The exhibition includes the forty, highly acclaimed, large-scale watercolors once bound in the Large Boston Public Garden Sketchbook (1895–97), works that reveal fleeting, incidental imagery in shimmering hues. The highly finished Boston Public Garden watercolors had not been shown together for more than a decade because of their sensitivity to light. They reveal intimate details of daily life—mothers and children, idlers and strollers—all observed in one of America's iconic nineteenth-century urban landscapes. Watercolors of the bustling seaside playgrounds near Boston, of Piazza di San Marco and the Rialto bridge in Venice, and of other leisurely locales trace the artist's travels both within the United States and abroad. A jubilant spirit also characterizes the oil paintings depicting lively vignettes of horses and carriages, promenading ladies with parasols, and children at play.
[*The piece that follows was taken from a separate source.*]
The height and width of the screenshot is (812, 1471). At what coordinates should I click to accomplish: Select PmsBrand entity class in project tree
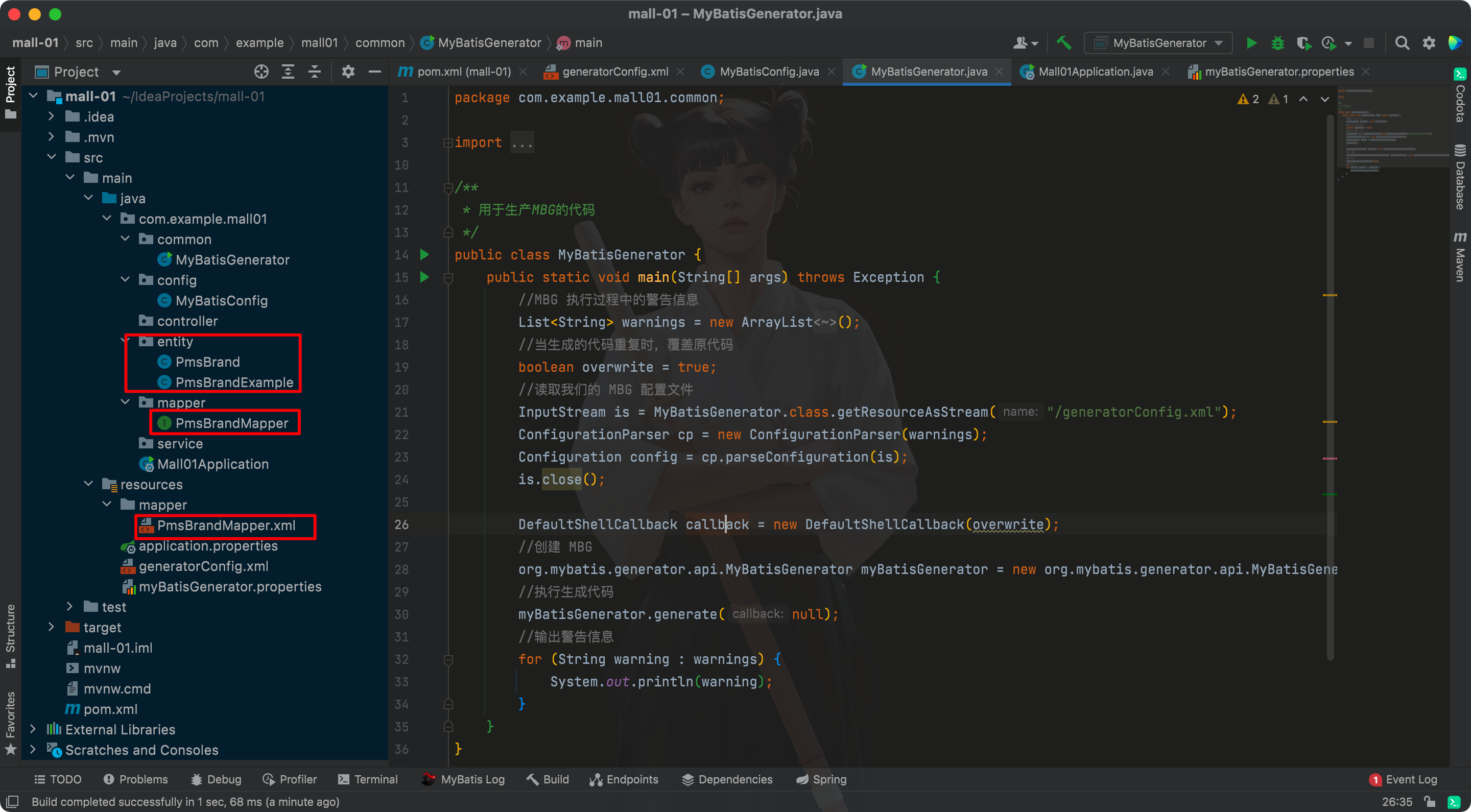[x=207, y=361]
Prendergast, whose career coincided with Boston's preeminence in printing and publishing in the 1890s, also worked briefly as a commercial illustrator. The exhibition features several of the artist's book designs, advertisements, and—his most ambitious publishing enterprise—the provocatively illustrated My Lady Nicotine: A Study in Smoke by J. M. Barrie.
The Robert Lehman Collection catalogue, American Drawings and Watercolors in the Robert Lehman Collection, fully illustrates the Large Boston Public Garden Sketchbook, acquired by Mr. Lehman from Mrs. Charles Prendergast in 1961.
The exhibition was made possible by Robert Lehman Foundation, Inc.